Back Home Again in Indiana, James F. Hanley and Ballard MacDonald, 1917, Paull-Pioneer Music Corp.
The tune was introduced as a Tin Pan Alley pop song of the time. It contains a musical quotation from the already well known "On the Banks of the Wabash, Far Away", as well as repetition of words from the lyrics: candlelight, moonlight, fields, new-mown hay, sycamores, and the Wabash River.
A jazz standard
Columbia 78 by the Original Dixieland Jazz Band, 1917
In 1917 it was one of the current pop tunes selected by Columbia Records to be recorded by the Original Dixieland Jazz Band, (ODJB), who released it as a 78 with "Darktown Strutters' Ball". This lively instrumental version by the ODJB was one of the earliest jazz records issued and sold well. The tune became a jazz standard. For years, Louis Armstrong and his All Stars would open every public performance with the number.
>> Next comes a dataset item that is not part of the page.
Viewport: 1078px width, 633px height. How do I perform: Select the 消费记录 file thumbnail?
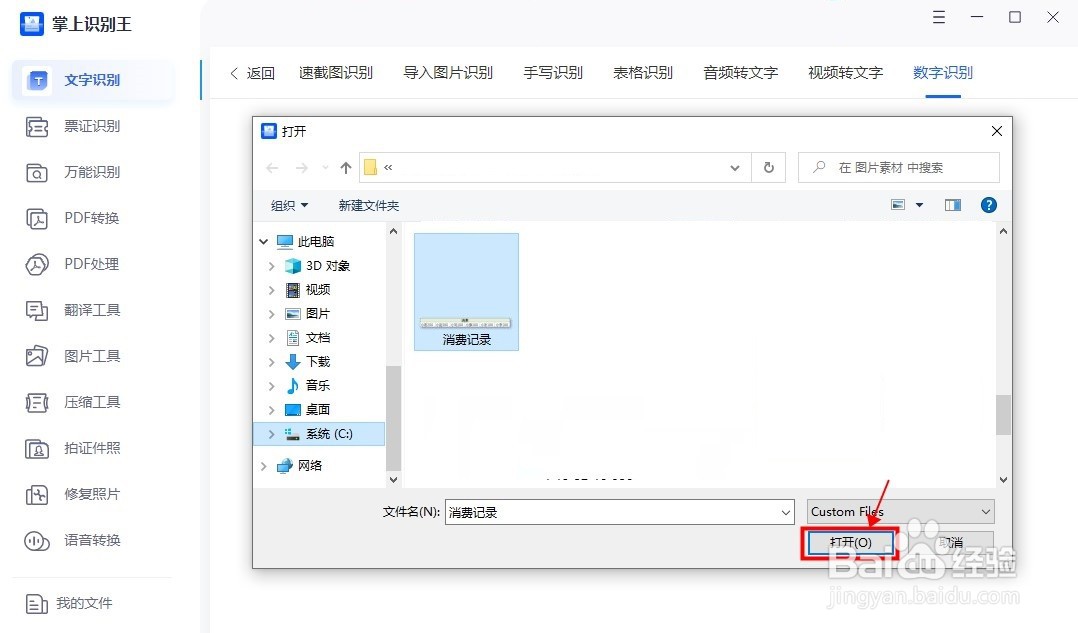[x=466, y=291]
Its chord changes undergird the Charlie Parker composition "Donna Lee", one of jazz's best known contrafacts, a composition that lays a new melody over an existing harmonic structure. Lesser known contrafacts of Indiana include Fats Navarro's "Ice Freezes Red"[3] and Lennie Tristano's "Ju-Ju".[4]
In 1934, Joe Young, Jean Schwartz, and Joe Ager wrote "In a Little Red Barn (On a Farm Down in Indiana)", which not only incorporated all the same key words and phrases above, but whose chorus had the same harmonic structure as "Indiana". In this respect it was a contrafact of the latter.
Cover versions
Original Dixieland Jazz Band, 1917[7]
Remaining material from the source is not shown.